Im Anschluss an Robert Silverman berichtete Dr. Yossi Beilin, Co-Architekt der Genfer Initiative von der strategischen Wichtigkeit der Medien bei großen politischen Ereignissen. Als ein Beispiel für den Einfluss der Medien auf die Wichtigkeit von Ereignissen sprach Beilin vom Osloabkommen 1993, bei dem er selbst anwesend war. Obwohl das Abkommen inhaltlich eigentlich keine Sensation dargestellt habe, sei es dennoch in den verschiedensten Medien als historischer Moment dargestellt worden, vor allem auch durch die Anwesenheit des ehemaligen US-Präsidenten Bill Clinton. Als weiteres Bespiel führte Beilin die Genfer Initiative an. Hier sei es Ariel Sharons Bemerkung gewesen, israelische Persönlichkeiten würden in einer Art und Weise handeln, die Israels Sicherheit gefährde, die dazu führte, dass die Initiative, die gerade in Jordanien tagte, große Aufmerksamkeit durch die Medien erhielt, wodurch die Teilnehmer unter Druck gerieten und die Genfer Akkorde schneller ausarbeiteten und fertig stellten.

Als letzter Vortrag präsentierte Adi Mintz, ehemaliger Vorsitzender des Yesha (Siedler) Rates und Mitglied des Vorstandes desselben, eine eigene Friedensinitiative mit dem Namen „Shalom BaAretz“ (Frieden im Land), die eine autonome palästinensische Führung der Palästinenser in den Städten des Westjordanlandes, sowie eine Annektierung von palästinensischem Land an Israel und die Ausweitung des Gazastreifens durch Teile des Sinai vorsehe. Mintz betonte außerdem das historische Recht des jüdischen Volkes, in allen Teilen des biblischen Landes Israel zu siedeln und führte hierzu historische Beweise über die Anwesenheit des Volkes Israels zur Zeiten der Bibel als Rechtfertigung an. Gemeinsam mit Adi Mintz befand sich Gadi Baltiansky, Direktor der Genfer Initiative und ehemaliger Medienberater von Ehud Barak, der hingegen argumentierte, dass die Siedler immer wieder versuchten, von ihrem eigentlichen Ziel abzulenken, nämlich, dass Israel sich nicht aus den besetzten Gebieten zurückziehen werde. Dies aber sei ein sehr gefährliches Unterfangen, da es seiner Meinung nach auf Dauer nur zwei Alternativen gebe: Entweder müssten Israelis und Palästinenser in Zukunft gemeinsam in einem Staat leben, oder das Land müsse in zwei Staaten aufgeteilt werden. Er mahnte, dass Israel nicht mehr viel Zeit habe, um die Zweistaaten-Lösung zu verfolgen, da neben demographischen Faktoren auch die Radikalisierung der Bevölkerung auf beiden Seiten eine derartige Lösung immer schwieriger mache.

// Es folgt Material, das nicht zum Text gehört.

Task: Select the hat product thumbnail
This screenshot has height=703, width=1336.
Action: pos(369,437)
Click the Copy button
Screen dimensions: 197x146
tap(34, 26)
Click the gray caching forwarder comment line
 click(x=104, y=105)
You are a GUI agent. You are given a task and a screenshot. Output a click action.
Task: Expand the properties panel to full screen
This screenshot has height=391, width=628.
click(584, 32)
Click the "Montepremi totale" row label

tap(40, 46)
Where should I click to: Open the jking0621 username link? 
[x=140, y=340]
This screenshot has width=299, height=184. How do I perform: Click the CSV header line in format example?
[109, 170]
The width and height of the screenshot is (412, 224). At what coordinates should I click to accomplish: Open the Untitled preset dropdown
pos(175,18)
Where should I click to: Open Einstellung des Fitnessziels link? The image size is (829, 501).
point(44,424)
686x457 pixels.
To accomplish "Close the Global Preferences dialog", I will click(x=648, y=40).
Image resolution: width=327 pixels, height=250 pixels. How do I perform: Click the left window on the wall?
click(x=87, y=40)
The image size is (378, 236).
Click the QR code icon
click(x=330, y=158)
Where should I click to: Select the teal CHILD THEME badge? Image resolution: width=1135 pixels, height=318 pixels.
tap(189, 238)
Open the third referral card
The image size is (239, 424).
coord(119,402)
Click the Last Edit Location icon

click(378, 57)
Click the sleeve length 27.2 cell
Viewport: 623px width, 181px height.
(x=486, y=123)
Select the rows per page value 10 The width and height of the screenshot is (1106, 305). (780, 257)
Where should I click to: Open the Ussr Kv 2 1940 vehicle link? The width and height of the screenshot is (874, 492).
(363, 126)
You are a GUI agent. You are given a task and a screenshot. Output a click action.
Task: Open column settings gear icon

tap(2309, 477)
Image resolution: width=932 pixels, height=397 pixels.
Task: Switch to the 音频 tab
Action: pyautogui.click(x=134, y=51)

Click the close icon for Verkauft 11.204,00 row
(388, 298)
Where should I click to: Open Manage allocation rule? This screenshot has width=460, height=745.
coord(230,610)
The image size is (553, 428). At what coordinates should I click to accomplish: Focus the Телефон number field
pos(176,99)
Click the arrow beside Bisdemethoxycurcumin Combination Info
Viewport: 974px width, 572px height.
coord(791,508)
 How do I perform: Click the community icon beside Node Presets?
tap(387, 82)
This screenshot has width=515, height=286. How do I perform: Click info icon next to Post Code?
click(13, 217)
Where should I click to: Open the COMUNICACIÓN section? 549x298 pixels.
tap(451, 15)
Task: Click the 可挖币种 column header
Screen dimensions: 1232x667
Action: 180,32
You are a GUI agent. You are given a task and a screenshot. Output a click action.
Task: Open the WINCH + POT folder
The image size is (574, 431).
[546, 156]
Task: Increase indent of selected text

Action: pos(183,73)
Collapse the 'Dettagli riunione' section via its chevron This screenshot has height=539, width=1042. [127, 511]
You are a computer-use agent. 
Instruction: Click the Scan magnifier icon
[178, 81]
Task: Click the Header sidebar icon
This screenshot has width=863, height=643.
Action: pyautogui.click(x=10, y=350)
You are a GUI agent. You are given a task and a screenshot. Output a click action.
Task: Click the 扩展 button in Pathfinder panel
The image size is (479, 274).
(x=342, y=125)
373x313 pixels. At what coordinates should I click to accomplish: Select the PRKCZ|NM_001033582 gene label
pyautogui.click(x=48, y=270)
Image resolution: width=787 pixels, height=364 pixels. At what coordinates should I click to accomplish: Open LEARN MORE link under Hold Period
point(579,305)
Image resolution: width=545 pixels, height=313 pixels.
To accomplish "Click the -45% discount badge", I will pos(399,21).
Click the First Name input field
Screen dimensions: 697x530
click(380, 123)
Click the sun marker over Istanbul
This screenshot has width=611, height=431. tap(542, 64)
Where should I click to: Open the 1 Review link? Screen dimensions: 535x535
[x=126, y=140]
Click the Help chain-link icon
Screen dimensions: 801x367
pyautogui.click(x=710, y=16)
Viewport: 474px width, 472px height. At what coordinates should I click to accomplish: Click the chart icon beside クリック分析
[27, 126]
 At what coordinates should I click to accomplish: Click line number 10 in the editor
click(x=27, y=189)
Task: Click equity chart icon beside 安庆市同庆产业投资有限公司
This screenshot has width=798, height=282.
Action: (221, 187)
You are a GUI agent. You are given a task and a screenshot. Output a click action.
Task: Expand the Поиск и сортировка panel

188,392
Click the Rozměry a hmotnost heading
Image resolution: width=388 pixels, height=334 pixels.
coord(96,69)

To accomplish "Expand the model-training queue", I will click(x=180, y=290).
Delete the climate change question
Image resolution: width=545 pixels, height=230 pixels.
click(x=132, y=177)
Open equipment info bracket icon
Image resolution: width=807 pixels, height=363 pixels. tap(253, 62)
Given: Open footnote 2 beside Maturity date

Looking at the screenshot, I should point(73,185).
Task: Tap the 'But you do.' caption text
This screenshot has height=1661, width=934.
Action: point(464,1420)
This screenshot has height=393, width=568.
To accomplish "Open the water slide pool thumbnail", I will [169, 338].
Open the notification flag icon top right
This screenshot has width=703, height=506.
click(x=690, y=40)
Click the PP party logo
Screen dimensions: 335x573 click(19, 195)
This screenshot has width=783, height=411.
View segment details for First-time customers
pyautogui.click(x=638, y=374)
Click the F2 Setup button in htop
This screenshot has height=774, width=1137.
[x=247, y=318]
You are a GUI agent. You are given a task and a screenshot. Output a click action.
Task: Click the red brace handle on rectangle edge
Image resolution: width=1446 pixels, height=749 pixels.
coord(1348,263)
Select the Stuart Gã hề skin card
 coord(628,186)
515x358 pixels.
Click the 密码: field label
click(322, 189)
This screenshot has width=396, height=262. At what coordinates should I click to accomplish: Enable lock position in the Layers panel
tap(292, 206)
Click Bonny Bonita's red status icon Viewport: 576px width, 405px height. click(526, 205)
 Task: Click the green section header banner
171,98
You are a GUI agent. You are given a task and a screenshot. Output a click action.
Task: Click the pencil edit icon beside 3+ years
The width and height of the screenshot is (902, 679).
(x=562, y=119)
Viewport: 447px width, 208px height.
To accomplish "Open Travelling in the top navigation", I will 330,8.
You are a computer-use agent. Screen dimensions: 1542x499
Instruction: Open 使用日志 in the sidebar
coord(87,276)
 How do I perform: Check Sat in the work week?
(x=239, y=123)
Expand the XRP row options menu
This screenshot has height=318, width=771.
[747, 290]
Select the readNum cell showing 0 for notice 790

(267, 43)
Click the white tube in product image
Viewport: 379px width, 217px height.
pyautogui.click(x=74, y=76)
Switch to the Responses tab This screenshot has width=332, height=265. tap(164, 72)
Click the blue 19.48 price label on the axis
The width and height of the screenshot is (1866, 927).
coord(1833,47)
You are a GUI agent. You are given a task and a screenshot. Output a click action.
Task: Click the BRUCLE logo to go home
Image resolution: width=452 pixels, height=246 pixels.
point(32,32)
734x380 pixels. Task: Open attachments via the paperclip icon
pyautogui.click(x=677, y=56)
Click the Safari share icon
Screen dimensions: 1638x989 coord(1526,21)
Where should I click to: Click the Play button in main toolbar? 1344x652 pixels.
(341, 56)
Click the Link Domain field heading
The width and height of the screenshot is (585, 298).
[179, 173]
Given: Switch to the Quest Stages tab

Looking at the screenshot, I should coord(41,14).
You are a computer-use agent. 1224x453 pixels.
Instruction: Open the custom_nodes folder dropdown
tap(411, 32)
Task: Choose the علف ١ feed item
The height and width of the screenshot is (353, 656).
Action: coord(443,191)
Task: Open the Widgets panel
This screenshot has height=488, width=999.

Im Anschluss an das zweitägige Seminar wurden die Teilnehmer darum gebeten, Fragebögen auszufüllen. Die Evaluierung dieser zeigte, dass das Seminar von allen Teilnehmern als sehr erfolgreich und lehrreich bewertet wurde. Alle Teilnehmer betonten, dass sie auch in Zukunft an ähnlichen Veranstaltungen teilnehmen wollten und dass sie ihr Wissen über den israelisch-palästinensischen Konflikt ausbauen konnten. Zudem fügten mehrere Teilnehmer hinzu, dass das Seminar ihnen ihre Verantwortung als Journalisten bewusst gemacht habe und sie diesbezüglich ihr Verhalten überdenken und anpassen wollten.